With the advancement of science and technology, particularly information technology, there has been a revolutionary progress in our ability to acquire, store, and analyze data. In recent years, the continuous development of mobile internet IoT, and 5G technologies has led to an exponential growth in the global datasphere. IDC predicts that the global datasphere will grow to 175ZB by 2025, with China's datasphere expected to explode to become the world's largest by the same year. Numerous applications centered around data acquisition, storage, and analysis have also sprung up like mushrooms after a rain. These facts indicate that data is likely to become the next tipping point for scientific and economic progress. As a result, the concept of "data elements" has been proposed, placing data on par with "labor" and "resources" as factors of production, reflecting a fundamental change in the perception of data.
In 2023, the National Data Administration was officially established in China to coordinate the advancement of foundational data systems, integrate and share data resources, and promote the planning and construction of a digital China, digital economy, and digital society. This not only reflects the strategic management and standardized utilization of data resources but also the national level's emphasis on the development of the digital economy and data governance.
Moreover, the rapid development of cloud platforms has also brought new opportunities for data systems. Cloud platforms represent the largest computing power, storage capacity, and horizontal scalability currently available. They provide data systems with virtually unlimited storage and computing resources, making applications like ChatGPT possible. As a result, more and more enterprises are migrating their applications to the cloud, and more data is flowing to the cloud.
To help enterprises optimize computational bottlenecks, fully utilize and leverage the advantages of data scale, build core technical barriers, and better empower business development, the new generation data warehouses need to integrate all enterprise multimodal data resources, provide data computation support under multimodal large models, and be closer to the needs and usage of data scientists.
The Core Value of Data Warehouse Virtualization
The new generation data warehouses needs to adopt leading data warehouse virtualization technology to unify multiple data warehouses into a highly available cloud virtual data warehouse, connect multi-cloud pipelines, and enable data computing resources to be scaled on demand. This enhances the agility and elasticity of the data warehouse, helping enterprises reduce the complexity of data warehouse management, with the advantages of scalability, flexibility and reliability. Typical products include the cloud-native virtual data warehouse PieCloudDB Database from OpenPie.

DATA SECTION:

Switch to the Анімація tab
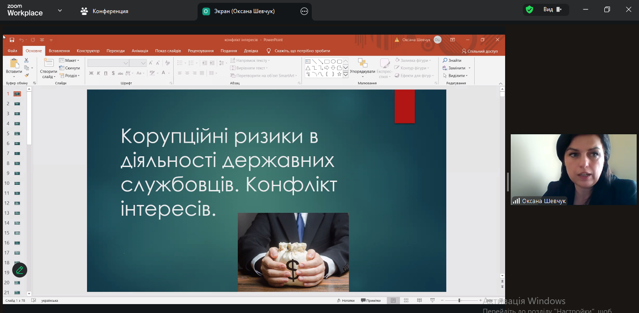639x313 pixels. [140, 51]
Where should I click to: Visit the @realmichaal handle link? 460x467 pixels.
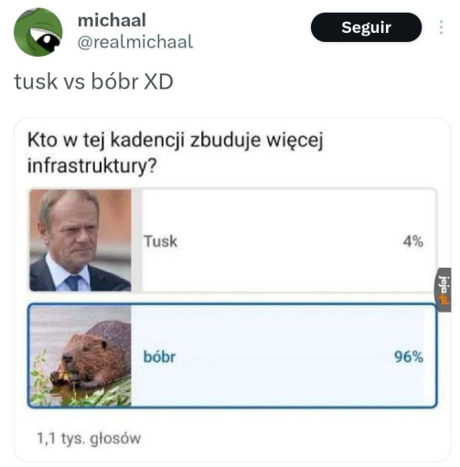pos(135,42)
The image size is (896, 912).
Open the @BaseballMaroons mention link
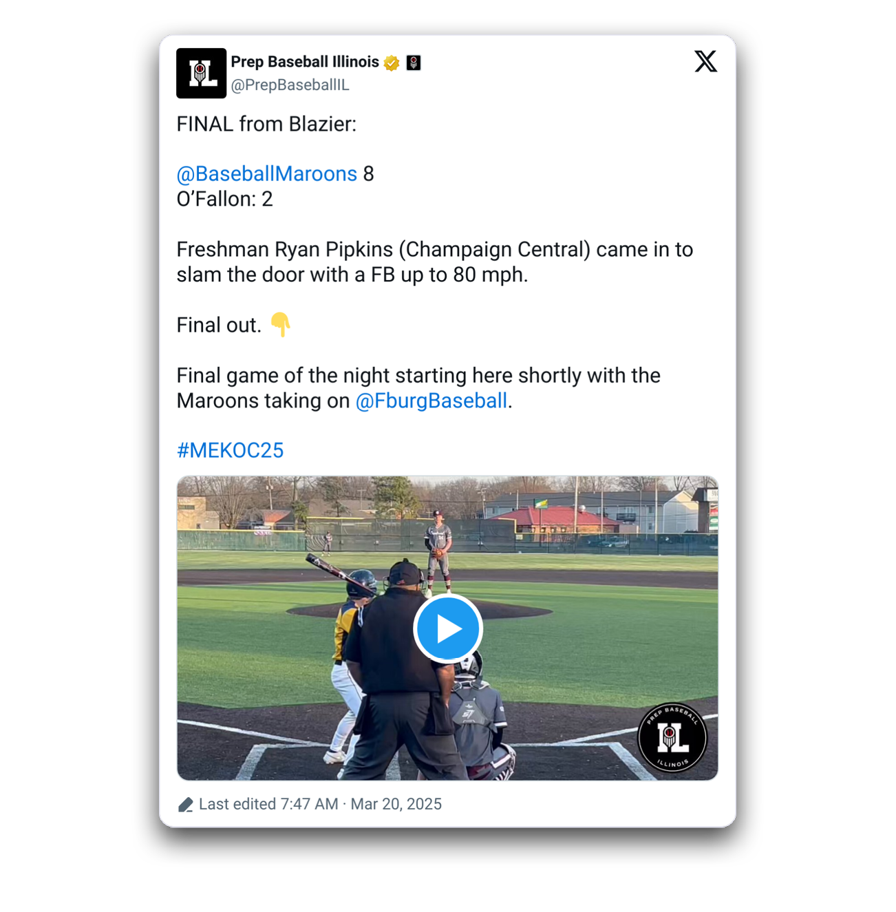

TASK DETAILS:
Decide whether each statement agrees with the text on data growth and data warehouses. Answer yes or no for each, and quote the words of that text that settle it.
(a) IDC expects the global datasphere to reach 175ZB by 2025.
(b) China officially established the National Data Administration in 2020.
(c) PieCloudDB Database is named as a product from OpenPie.

SOLUTION TO THIS EXERCISE:
(a) Yes: "IDC predicts that the global datasphere will grow to 175ZB by 2025"
(b) No: "In 2023, the National Data Administration was officially established in China"
(c) Yes: "the cloud-native virtual data warehouse PieCloudDB Database from OpenPie"